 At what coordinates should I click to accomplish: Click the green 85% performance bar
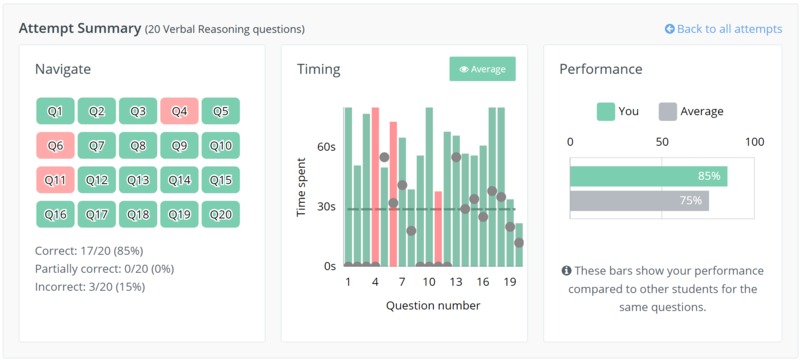pos(648,176)
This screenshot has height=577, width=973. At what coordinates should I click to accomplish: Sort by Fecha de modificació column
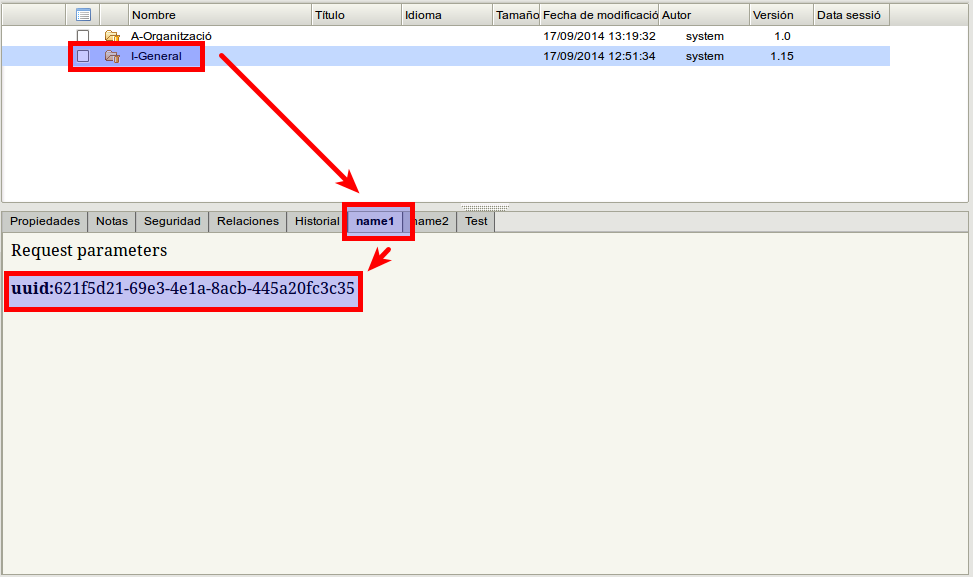(x=599, y=15)
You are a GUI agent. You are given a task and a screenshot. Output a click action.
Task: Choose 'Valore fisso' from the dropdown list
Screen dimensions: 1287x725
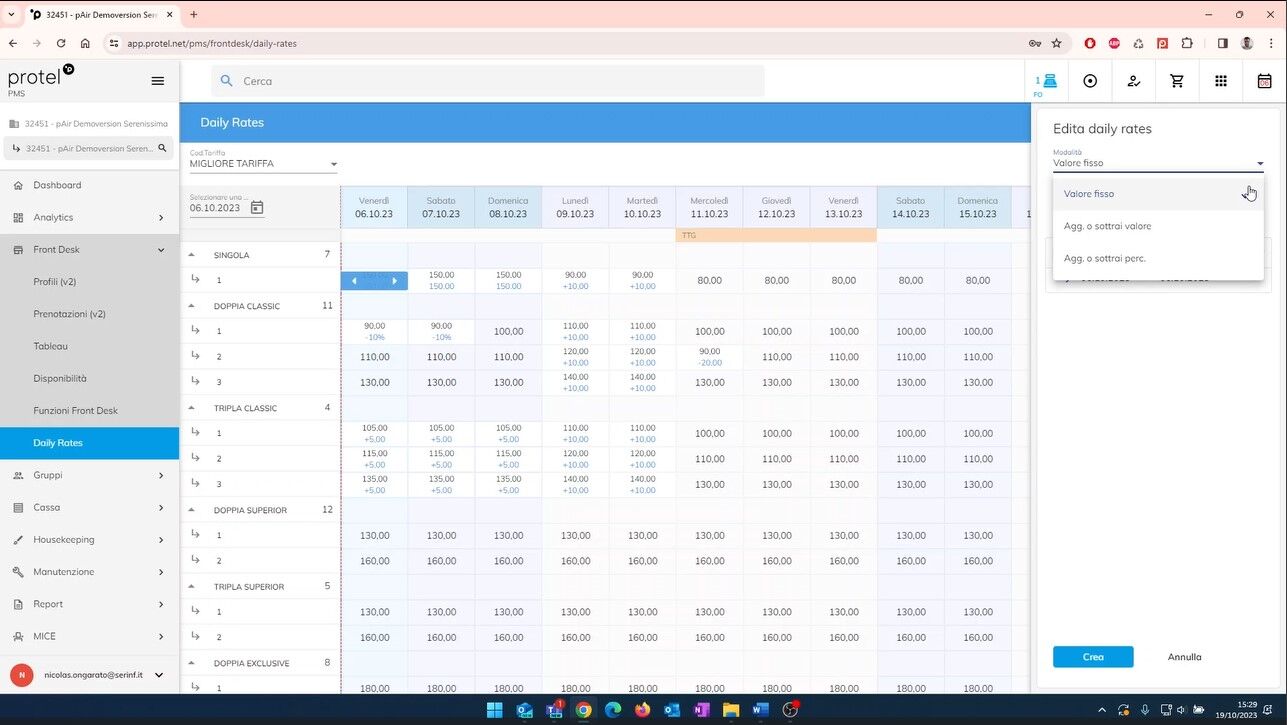tap(1089, 194)
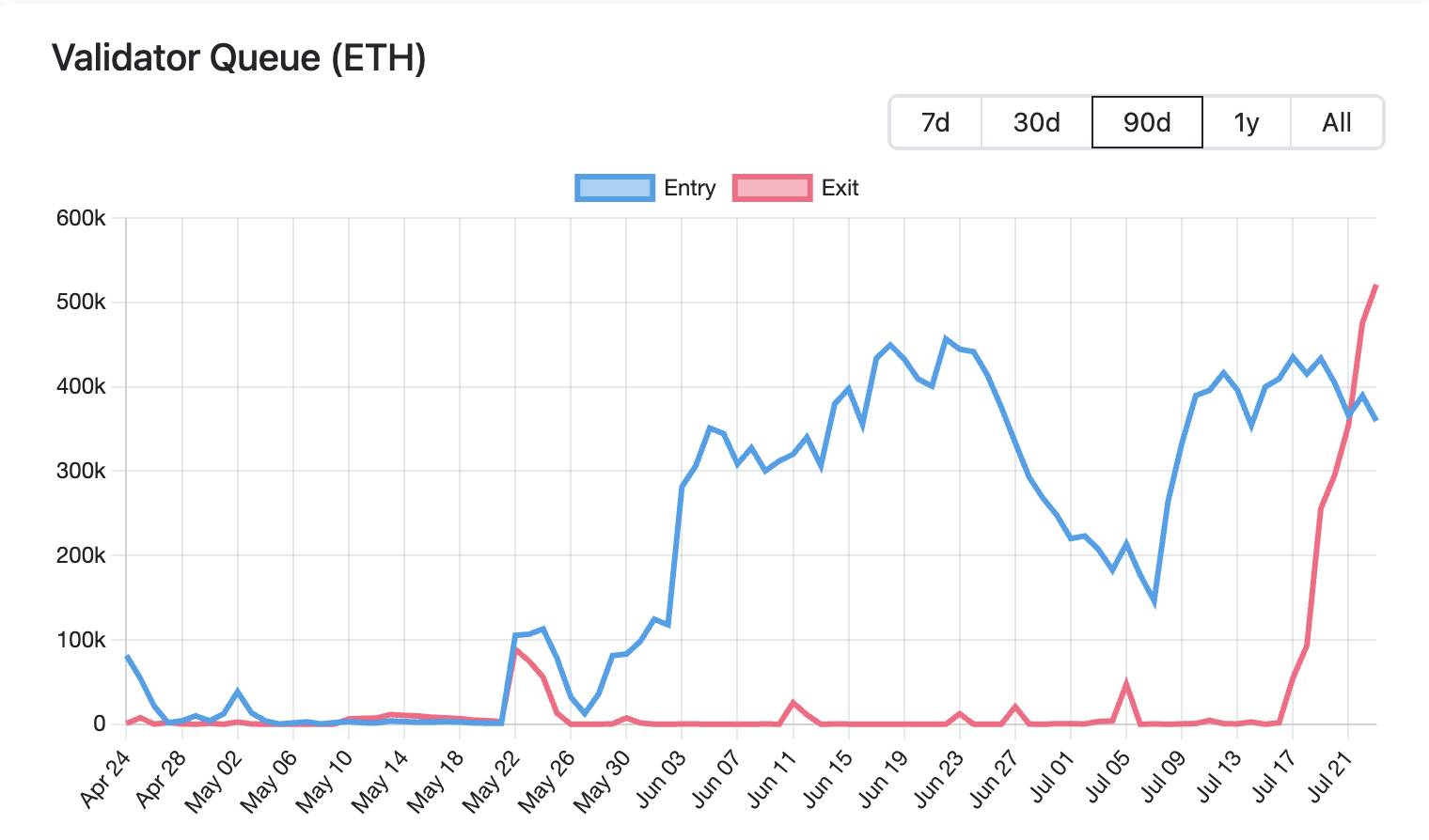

Given task: Copy out every line of the entries above that contains the string "coordinates". Match its case.

Solution:
 At what coordinates should I click to accomplish: Click the green 85% performance bar
This screenshot has height=577, width=973. At what coordinates should I click to accomplish: Sort by Fecha de modificació column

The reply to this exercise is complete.